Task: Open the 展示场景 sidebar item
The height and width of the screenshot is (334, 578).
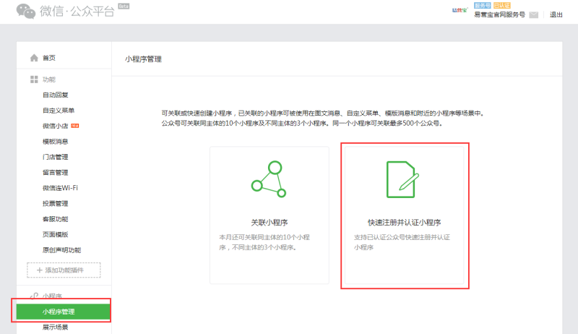Action: (x=56, y=327)
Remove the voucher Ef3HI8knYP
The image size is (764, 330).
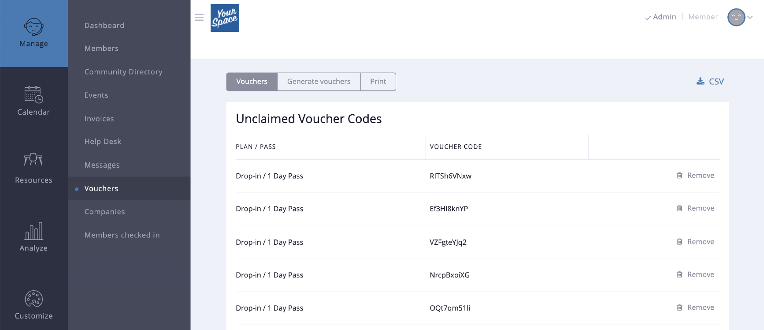679,208
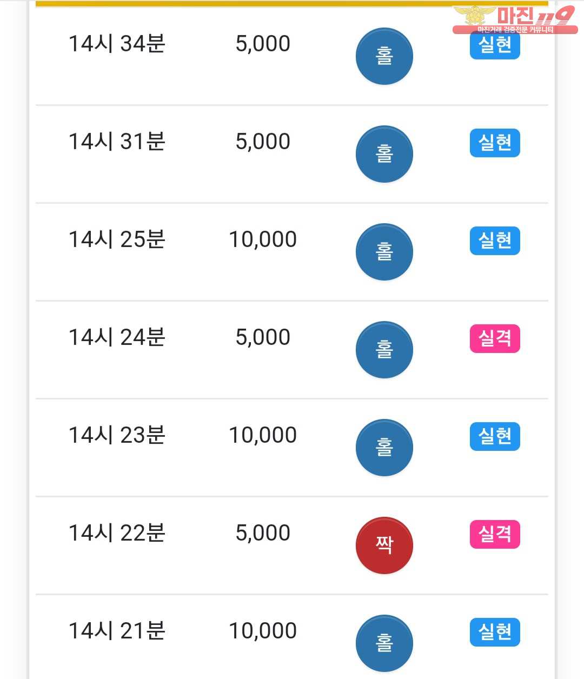Click the pink 실격 badge at 14시 24분

click(x=495, y=338)
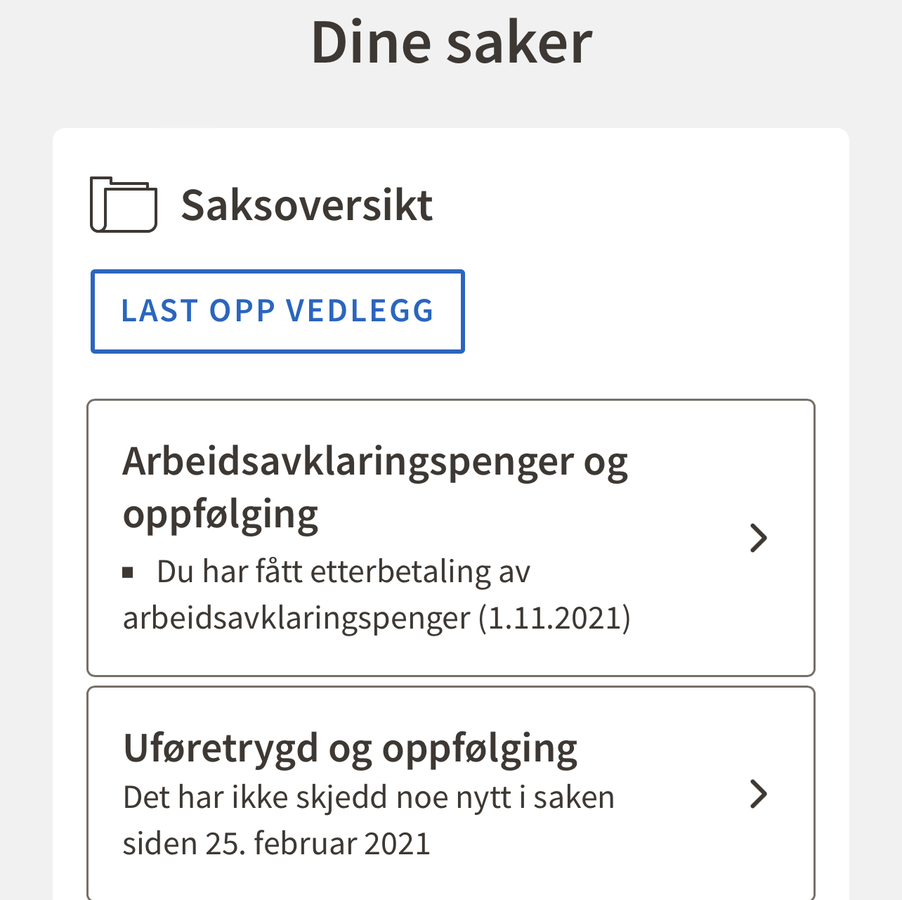Screen dimensions: 902x900
Task: Click the 'siden' line in Uføretrygd card
Action: pyautogui.click(x=276, y=844)
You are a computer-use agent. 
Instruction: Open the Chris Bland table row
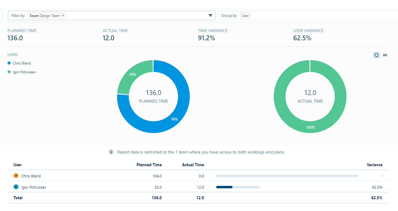[x=198, y=176]
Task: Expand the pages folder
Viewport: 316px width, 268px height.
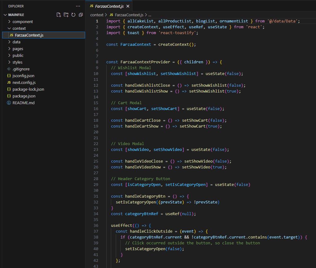Action: click(x=18, y=49)
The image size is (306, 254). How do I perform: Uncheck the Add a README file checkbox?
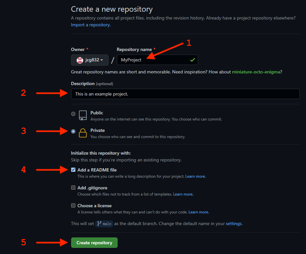point(73,170)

* Work order: Leave out all pictures, then copy the remaining material exactly.

* Exercise result:
Task: Open the 展示场景 sidebar item
The height and width of the screenshot is (334, 578).
Action: (x=56, y=327)
Remove the voucher Ef3HI8knYP
The image size is (764, 330).
679,208
Click the pink 실격 badge at 14시 24분

click(x=495, y=338)
Screen dimensions: 902x900
Task: Click the 'siden' line in Uføretrygd card
Action: pyautogui.click(x=276, y=844)
You are a computer-use agent. 
Instruction: Open the Chris Bland table row
[x=198, y=176]
Task: Expand the pages folder
Viewport: 316px width, 268px height.
Action: click(x=18, y=49)
The image size is (306, 254). How do I perform: Uncheck the Add a README file checkbox?
point(73,170)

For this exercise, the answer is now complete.